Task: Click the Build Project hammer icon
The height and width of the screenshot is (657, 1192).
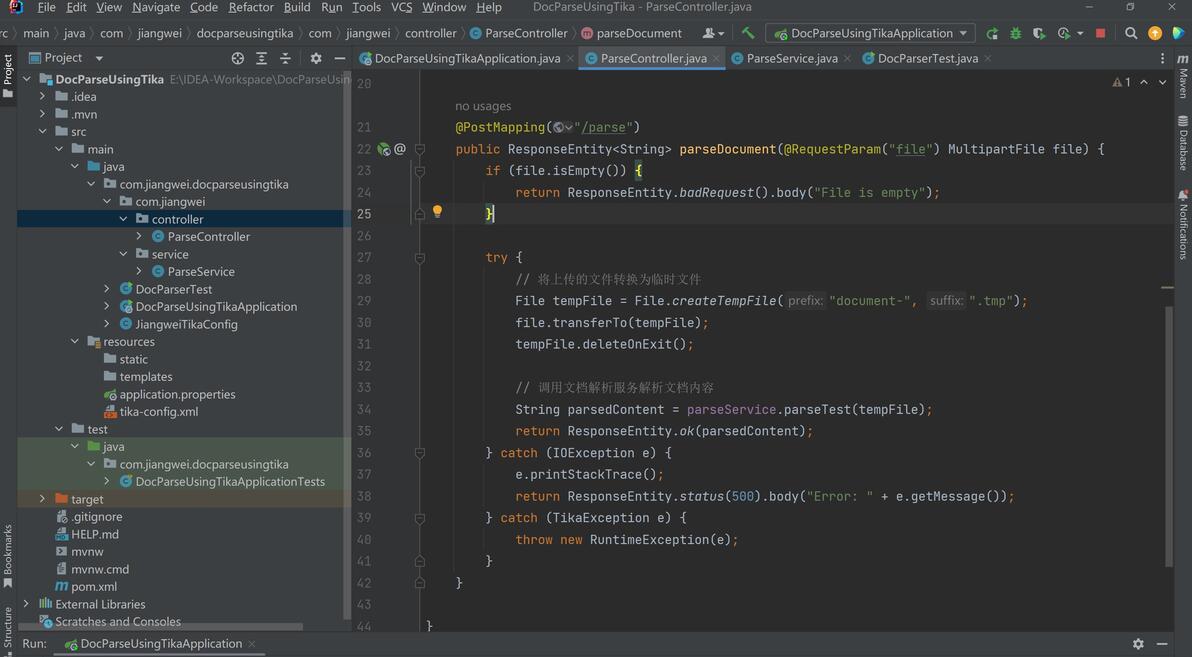Action: [x=747, y=33]
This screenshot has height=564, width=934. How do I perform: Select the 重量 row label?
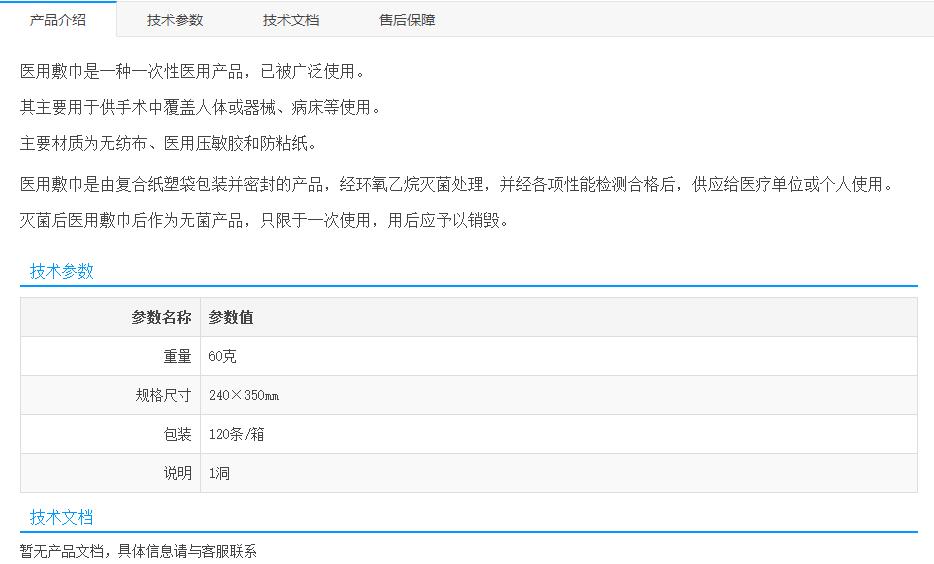(x=177, y=356)
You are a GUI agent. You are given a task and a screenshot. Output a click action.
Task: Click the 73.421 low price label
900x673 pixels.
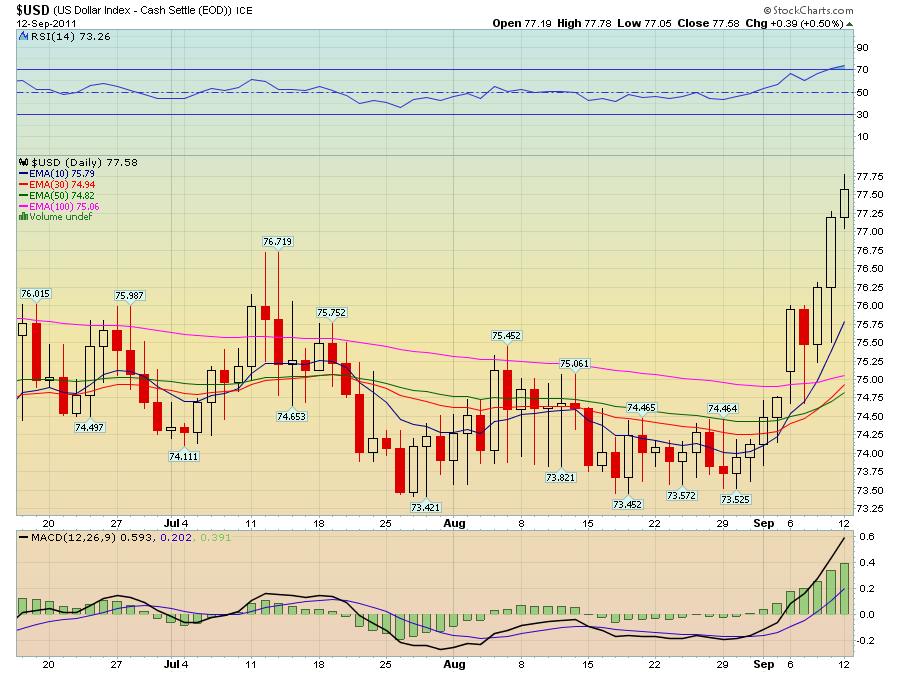pyautogui.click(x=425, y=507)
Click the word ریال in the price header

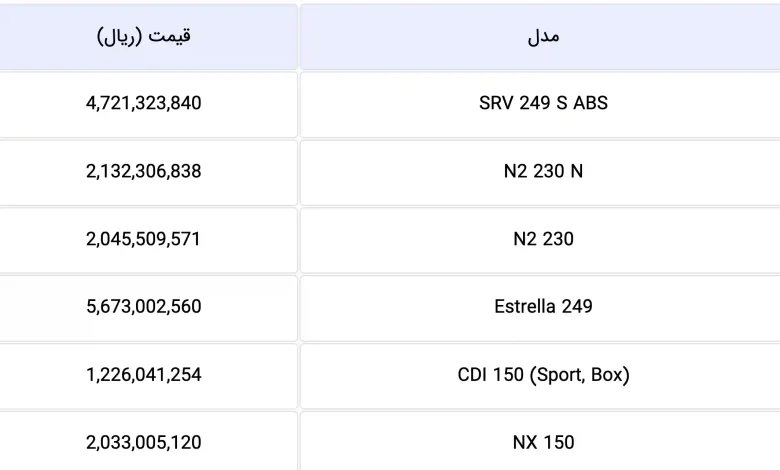click(x=119, y=37)
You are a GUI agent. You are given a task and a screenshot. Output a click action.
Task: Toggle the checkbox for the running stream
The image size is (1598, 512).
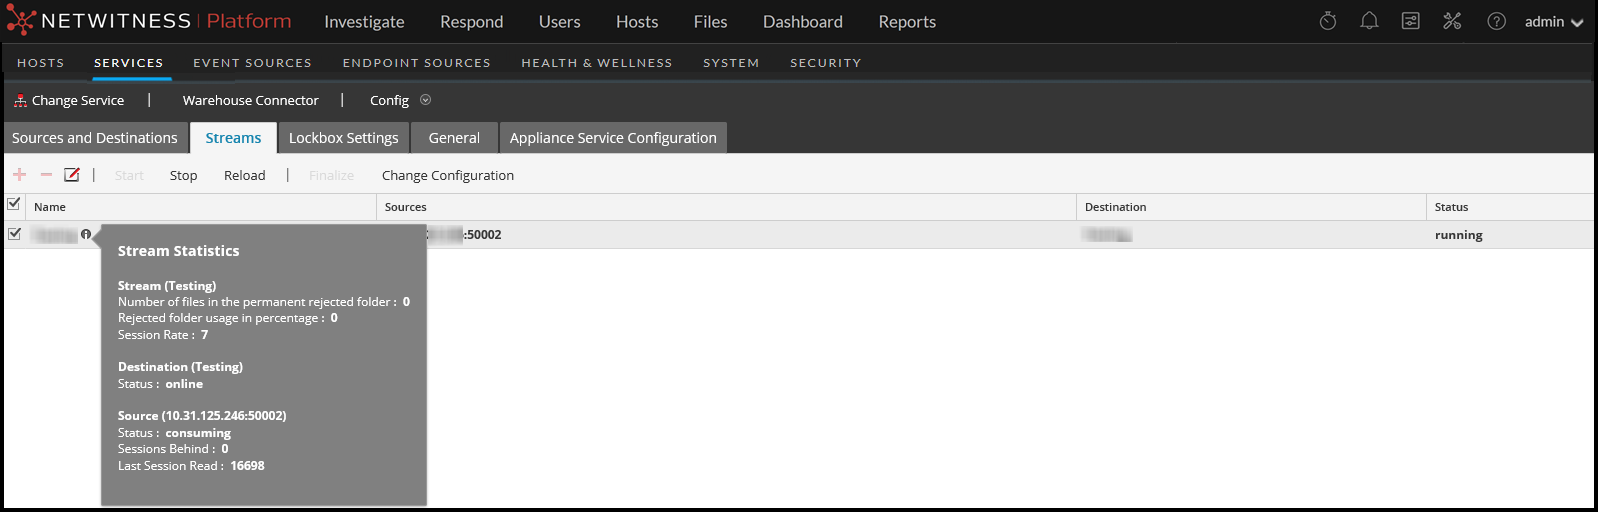(x=14, y=234)
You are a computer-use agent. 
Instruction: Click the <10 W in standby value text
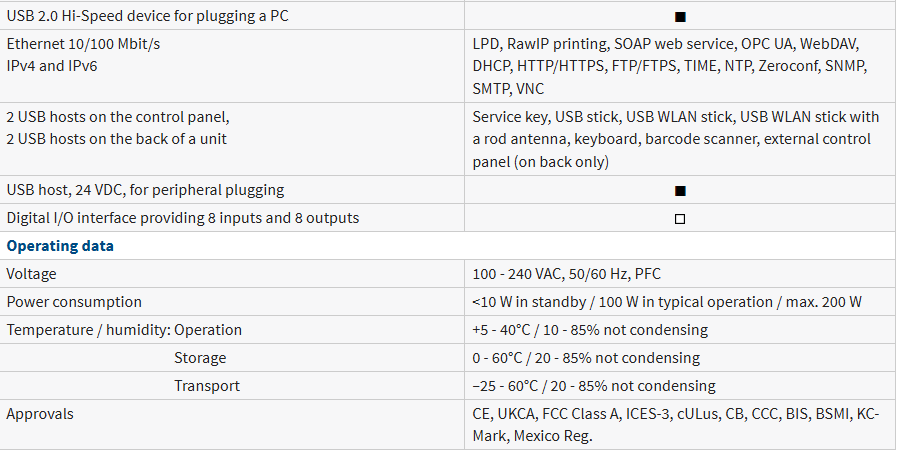click(667, 302)
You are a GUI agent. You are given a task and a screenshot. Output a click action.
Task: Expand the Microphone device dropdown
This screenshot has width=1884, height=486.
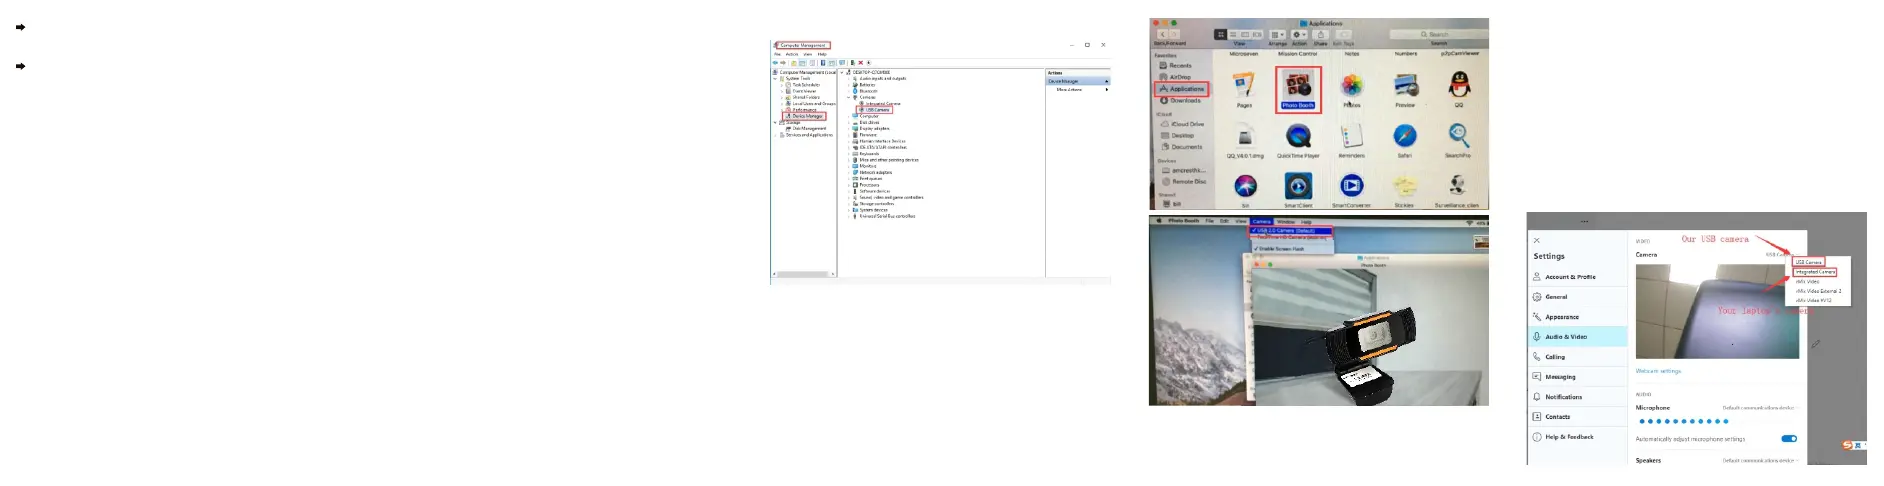pyautogui.click(x=1759, y=408)
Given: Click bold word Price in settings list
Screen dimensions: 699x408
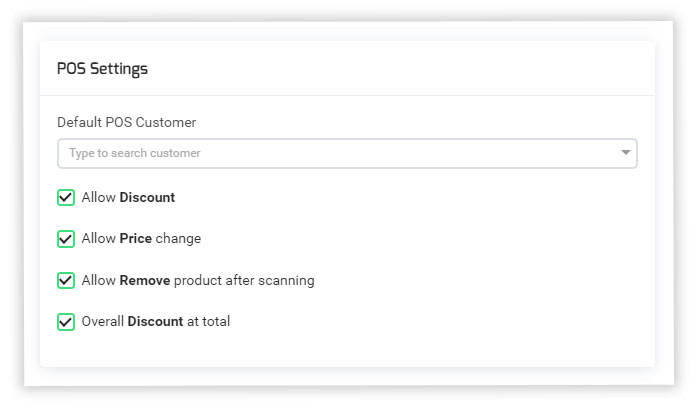Looking at the screenshot, I should 135,239.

┄┄┄┄┄┄┄┄┄┄┄┄┄┄┄┄┄┄┄┄

• **The problem**: Could you set down exactly, and only, the lines from the line containing "This screenshot has width=1884, height=486." through the last line of the records, both included, without the pictures?

• **Response to the exercise**:
This screenshot has width=1884, height=486.
pyautogui.click(x=1759, y=408)
Given: Click bold word Price in settings list
Screen dimensions: 699x408
Looking at the screenshot, I should 135,239.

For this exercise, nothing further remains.